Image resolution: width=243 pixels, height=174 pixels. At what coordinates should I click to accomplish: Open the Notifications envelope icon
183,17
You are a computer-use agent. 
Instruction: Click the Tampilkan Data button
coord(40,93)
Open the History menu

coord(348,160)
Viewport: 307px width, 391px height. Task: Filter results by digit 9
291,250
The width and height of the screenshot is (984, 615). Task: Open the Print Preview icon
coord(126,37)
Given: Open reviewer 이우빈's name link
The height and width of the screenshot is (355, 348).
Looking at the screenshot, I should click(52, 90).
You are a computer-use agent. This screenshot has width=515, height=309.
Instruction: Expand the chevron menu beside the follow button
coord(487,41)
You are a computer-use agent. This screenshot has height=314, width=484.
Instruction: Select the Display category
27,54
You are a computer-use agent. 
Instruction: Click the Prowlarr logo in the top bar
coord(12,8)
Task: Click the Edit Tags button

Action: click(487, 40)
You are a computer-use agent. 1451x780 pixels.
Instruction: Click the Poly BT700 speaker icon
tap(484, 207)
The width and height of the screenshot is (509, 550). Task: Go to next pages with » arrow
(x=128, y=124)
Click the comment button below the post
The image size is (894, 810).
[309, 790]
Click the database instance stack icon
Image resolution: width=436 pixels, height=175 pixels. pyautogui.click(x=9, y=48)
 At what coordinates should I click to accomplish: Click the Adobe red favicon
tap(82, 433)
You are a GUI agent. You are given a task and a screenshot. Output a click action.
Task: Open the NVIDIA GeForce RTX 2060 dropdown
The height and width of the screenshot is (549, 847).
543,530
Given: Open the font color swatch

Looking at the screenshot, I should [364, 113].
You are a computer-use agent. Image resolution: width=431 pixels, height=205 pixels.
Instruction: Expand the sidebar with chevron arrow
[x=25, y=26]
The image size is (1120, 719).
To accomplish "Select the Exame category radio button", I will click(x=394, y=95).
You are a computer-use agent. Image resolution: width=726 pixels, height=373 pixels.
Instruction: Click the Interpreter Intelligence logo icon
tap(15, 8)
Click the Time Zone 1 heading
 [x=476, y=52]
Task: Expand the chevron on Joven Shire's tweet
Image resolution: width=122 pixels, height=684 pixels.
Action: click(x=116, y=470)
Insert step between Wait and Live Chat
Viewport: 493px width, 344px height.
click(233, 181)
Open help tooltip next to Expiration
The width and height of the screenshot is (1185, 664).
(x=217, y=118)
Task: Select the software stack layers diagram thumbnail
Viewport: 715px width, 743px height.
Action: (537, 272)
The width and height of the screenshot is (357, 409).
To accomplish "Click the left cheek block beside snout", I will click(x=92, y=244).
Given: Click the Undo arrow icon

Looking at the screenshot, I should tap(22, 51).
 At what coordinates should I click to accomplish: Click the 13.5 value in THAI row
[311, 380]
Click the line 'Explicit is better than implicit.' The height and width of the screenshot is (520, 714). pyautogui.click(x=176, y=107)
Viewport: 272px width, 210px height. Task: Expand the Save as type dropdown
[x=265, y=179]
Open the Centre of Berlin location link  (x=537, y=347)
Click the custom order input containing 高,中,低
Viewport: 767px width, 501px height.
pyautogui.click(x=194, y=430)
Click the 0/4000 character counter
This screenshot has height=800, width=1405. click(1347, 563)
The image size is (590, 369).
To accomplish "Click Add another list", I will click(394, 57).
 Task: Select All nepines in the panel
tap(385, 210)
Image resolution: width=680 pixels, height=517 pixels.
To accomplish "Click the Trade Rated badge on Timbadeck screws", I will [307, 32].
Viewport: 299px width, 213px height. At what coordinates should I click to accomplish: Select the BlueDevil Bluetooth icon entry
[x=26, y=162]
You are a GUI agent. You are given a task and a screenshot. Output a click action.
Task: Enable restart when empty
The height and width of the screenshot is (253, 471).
--*--
**WORK ITEM:** Show every line in the listing above that carries the word "will".

**ANSWER FOR THIS EXERCISE:**
To accomplish "Select the Exame category radio button", I will click(x=394, y=95).
To accomplish "Click the left cheek block beside snout", I will click(x=92, y=244).
To accomplish "Click Add another list", I will click(394, 57).
To accomplish "Click the Trade Rated badge on Timbadeck screws", I will [307, 32].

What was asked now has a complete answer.